Learning to bring order to chaos entails, for me, really getting comfortable with the uncontrollable, ever-changing nature of life. It’s about living gracefully and at ease in an imperfect world in which buttons fall off, bath toys get mildewed, socks get holes in them and disappear in the laundry, dresses don’t fit any more. It’s about getting comfortable with a mind that wanders and a body that gets old, in a world of misspelled words and backwards p’s where nothing—from laundry to love relationships—is ever really completed, and where nothing—old photographs, the past, my loved ones, my own memories, my own body—can ever be held onto forever.
I’ve been consciously clearing clutter for over a year now, and I’m still not done.

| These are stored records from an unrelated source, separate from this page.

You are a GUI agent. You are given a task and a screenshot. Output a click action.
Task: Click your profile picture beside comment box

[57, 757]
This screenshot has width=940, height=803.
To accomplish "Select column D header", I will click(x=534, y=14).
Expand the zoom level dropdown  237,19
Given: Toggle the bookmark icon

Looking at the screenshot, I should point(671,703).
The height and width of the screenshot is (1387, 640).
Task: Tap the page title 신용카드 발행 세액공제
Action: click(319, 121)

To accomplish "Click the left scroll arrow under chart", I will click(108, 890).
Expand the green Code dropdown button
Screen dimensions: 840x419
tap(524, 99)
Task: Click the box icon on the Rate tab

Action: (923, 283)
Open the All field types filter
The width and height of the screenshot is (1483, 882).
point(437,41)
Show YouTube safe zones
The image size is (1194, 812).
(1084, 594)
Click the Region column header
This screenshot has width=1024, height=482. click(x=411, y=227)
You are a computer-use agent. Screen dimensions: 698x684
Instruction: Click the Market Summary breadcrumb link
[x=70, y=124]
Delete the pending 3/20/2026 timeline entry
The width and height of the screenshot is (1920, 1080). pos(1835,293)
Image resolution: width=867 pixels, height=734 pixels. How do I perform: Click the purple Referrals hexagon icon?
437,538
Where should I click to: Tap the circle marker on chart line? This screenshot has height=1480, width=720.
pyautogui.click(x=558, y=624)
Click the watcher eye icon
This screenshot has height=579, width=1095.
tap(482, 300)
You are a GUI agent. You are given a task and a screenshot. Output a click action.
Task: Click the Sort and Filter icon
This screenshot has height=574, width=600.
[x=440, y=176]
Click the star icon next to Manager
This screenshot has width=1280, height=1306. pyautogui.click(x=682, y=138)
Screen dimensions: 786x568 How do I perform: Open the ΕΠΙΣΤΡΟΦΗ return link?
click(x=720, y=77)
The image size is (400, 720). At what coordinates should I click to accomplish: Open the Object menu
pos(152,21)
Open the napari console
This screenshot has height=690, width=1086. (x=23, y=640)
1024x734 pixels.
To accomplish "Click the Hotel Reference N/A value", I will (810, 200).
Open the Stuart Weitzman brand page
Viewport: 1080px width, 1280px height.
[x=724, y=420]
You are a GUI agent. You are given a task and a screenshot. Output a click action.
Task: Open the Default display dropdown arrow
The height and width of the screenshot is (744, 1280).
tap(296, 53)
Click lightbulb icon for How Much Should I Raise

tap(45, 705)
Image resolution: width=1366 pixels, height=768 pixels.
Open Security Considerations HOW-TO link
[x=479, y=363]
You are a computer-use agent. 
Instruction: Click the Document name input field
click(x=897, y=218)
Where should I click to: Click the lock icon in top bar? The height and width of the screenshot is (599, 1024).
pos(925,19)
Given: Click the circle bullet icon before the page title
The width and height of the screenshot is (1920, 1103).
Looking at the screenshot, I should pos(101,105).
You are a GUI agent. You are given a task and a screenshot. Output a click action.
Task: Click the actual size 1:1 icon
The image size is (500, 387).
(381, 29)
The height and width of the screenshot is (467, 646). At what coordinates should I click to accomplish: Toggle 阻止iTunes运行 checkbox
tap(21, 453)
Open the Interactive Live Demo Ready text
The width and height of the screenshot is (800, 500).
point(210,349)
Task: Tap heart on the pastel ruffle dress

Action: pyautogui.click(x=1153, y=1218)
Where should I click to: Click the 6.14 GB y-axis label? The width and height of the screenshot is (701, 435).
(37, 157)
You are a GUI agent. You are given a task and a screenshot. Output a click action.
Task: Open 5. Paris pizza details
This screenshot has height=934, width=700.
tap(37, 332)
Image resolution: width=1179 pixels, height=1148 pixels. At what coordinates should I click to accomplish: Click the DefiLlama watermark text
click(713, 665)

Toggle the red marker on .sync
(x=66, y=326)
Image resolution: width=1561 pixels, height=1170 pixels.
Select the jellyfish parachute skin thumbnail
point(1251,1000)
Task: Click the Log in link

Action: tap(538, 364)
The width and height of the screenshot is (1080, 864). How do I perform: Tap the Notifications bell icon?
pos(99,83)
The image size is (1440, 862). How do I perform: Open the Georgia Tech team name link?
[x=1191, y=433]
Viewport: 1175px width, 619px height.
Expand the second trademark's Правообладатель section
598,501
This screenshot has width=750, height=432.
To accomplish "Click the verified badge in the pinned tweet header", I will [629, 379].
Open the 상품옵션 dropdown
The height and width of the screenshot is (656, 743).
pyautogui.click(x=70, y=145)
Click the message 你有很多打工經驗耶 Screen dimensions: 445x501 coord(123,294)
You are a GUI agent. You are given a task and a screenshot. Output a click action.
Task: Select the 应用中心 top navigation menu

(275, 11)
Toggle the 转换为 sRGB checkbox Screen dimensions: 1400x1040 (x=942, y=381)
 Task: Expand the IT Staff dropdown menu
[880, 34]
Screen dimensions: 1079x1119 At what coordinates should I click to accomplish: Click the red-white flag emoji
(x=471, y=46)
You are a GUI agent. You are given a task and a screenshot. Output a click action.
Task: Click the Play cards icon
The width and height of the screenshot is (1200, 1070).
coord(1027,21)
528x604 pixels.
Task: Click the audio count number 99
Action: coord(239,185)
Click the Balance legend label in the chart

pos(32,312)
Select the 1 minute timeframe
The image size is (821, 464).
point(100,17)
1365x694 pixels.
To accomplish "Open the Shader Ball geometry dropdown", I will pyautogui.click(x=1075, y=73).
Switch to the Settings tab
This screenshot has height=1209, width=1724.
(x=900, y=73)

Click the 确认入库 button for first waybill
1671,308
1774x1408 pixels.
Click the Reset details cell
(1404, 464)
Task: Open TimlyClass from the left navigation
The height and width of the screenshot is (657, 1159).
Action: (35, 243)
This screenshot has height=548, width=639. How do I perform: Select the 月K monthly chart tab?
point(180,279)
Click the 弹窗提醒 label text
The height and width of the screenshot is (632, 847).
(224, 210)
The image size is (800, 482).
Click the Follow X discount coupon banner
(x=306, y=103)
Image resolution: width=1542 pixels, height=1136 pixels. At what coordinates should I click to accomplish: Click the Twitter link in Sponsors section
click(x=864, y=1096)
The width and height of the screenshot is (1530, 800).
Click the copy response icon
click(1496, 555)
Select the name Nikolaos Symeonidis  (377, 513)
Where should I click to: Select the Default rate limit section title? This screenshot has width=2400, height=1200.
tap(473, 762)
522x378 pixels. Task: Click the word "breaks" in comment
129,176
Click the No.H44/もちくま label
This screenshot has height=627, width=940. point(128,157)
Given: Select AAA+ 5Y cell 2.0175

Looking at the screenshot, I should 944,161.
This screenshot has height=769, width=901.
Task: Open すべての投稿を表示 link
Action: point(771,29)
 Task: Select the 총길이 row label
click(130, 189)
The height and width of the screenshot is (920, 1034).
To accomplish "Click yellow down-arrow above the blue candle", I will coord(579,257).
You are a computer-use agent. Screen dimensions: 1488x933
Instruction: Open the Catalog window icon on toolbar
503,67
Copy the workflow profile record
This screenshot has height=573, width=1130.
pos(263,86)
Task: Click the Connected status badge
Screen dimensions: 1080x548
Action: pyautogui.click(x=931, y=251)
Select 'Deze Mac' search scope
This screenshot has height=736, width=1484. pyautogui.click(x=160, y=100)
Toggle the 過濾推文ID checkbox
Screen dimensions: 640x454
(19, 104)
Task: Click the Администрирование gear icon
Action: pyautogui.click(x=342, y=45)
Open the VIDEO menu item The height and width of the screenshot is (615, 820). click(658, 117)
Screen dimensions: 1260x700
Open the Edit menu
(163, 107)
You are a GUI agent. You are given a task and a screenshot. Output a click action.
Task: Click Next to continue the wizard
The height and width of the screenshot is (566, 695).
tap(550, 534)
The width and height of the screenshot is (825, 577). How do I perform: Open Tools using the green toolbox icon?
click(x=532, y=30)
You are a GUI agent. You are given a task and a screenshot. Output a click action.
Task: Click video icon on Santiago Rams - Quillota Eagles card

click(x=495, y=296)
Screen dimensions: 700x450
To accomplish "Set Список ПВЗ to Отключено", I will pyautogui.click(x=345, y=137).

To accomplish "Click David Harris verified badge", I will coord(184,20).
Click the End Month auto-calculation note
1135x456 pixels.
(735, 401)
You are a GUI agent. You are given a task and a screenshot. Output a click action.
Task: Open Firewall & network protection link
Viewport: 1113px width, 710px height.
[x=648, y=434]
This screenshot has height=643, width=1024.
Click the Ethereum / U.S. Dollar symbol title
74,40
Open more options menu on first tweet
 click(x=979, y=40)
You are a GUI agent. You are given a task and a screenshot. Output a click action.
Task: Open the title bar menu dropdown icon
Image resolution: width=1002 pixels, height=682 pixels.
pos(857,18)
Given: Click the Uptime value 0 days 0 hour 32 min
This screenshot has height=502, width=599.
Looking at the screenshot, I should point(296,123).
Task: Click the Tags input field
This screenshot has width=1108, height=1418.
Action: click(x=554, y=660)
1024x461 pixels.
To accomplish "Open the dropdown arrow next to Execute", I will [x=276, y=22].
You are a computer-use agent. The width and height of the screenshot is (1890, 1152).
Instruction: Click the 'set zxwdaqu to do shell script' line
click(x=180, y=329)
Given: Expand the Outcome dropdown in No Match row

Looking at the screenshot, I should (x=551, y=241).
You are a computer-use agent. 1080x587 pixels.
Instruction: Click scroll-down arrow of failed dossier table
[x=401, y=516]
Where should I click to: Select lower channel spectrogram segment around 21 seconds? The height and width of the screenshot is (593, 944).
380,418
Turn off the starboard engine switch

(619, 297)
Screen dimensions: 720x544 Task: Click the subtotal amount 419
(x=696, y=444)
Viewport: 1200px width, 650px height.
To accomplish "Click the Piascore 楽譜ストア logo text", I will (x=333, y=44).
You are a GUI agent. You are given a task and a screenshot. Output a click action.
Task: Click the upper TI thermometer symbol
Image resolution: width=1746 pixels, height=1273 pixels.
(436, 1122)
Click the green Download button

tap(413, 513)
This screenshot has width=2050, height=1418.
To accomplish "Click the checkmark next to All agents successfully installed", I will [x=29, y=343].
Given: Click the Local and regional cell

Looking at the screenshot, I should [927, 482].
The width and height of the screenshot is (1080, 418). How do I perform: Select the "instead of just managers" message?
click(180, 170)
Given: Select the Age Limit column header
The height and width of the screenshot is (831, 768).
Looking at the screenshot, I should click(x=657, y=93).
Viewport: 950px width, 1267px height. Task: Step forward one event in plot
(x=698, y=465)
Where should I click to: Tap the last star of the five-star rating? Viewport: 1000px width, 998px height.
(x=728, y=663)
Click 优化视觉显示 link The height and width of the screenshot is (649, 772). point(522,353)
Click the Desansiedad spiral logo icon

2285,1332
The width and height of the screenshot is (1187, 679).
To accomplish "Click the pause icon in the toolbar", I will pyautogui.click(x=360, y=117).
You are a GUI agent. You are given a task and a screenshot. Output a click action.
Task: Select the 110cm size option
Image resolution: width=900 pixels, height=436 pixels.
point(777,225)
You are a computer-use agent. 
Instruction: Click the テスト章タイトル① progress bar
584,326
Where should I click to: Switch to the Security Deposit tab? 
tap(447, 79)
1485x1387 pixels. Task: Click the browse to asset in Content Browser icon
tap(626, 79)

But I am making progress. Every shelf in my pantry is labeled. I only own shirts that I actually wear. I’m writing this at a clean, clear desk in my newly organized office.
Last night, after Skye was in bed, I sat on the floor of my office, sorting through a box of photographs: Skye at six weeks old, fiercely trying to crawl. Me in pajamas on my third birthday, a paper crown on my head. My mother at nine years old, dancing the hula in a grass skirt in Hawaii in the 1930s. My father in his cadet’s uniform at West Point in 1942
I’m not a sadhu or a nun, at least not in this lifetime. I’m not yet ready to let go entirely of my personal identity—not just a disembodied spirit, but the daughter of an Army general and a New England mystic who used to gallop a horse through a Kansas field. So I don’t toss the whole heap of photos into the trash. Instead, I sort through the piles, slipping the most evocative into albums, and letting the rest go.
Someday I’ll know where to put my wedding dress. In the meantime, all around my home, I pick things up, one at a time. I see them for what they are: Saltshaker. Baby photo. Dental floss. Love letter. And I help each one find its true home.